Nasza Loteria SR - pasek na kartach artykułów

Kolejny trudny mecz przed Koroną. Przeciwnikiem - mistrz Polski, Wisła

Sławomir STACHURA, /dor/
Kapitan Korony Nikola Mijailović zagra dziś przeciwko Wiśle. Dla niego to szczególny mecz.
Kapitan Korony Nikola Mijailović zagra dziś przeciwko Wiśle. Dla niego to szczególny mecz. Fot. Sławomir Stachura
W piątek o godzinie 20 na stadionie Suche Stawy w Krakowie Korona gra z Wisłą. Kadra kielczan z Edim Andradina i Nikolą Mijailoviciem.

Przed piłkarzami Korony kolejny trudny mecz.

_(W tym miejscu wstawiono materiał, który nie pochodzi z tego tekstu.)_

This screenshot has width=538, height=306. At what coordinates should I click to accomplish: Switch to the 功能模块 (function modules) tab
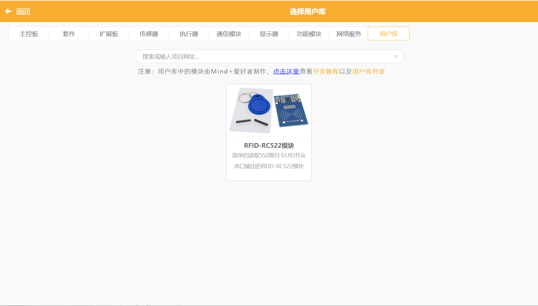[x=309, y=34]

W poniedziałek grali w Kielcach z pretendującą do tytułu warszawską Legią (przegrali 0:1), dziś zmierzą się w Krakowie z liderem i aktualnym mistrzem Polski - Wisłą.

Kielczanie nie byli faworytem pojedynku z Legią, ale zaprezentowali się naprawdę dobrze i gdyby byli skuteczniejsi, wynik poniedziałkowej konfrontacji byłby pewnie zupełnie inny. To już jednak historia, bo Korona staje dziś przed jeszcze trudniejszym zadaniem, choćby z racji tego, że gra na wyjeździe. Ale piłkarze są dobrej myśli.

- Jeśli zagramy tak, jak w trzech ostatnich meczach, to o wynik jestem spokojny. Stać nas na sprawienie niespodzianki w Krakowie - mówi Zbigniew Małkowski, bramkarz Korony.

KAPITAN TEŻ BĘDZIE

W środę na konferencji prasowej trener Sasal mówił, że Edi Andradina i Nikola Mijailović narzekają na drobne urazy i nie wiadomo, czy pojadą do Krakowa. Na szczęście urazy nie są groźne i obaj piłkarze znaleźli się w kadrze na piątkowy pojedynek. W czwartek trenowali jednak trochę lżej, ale koledzy żartowali, że Nikola nawet bez jednej nogi gotowy jest grać przeciwko Wiśle. Po pierwsze, jak na kapitana przystało, chce pomóc drużynie w trudnej walce o utrzymanie, pod drugie - "Nikoś" grał przecież w Wiśle i bardzo chce teraz przypomnieć się byłemu klubowi.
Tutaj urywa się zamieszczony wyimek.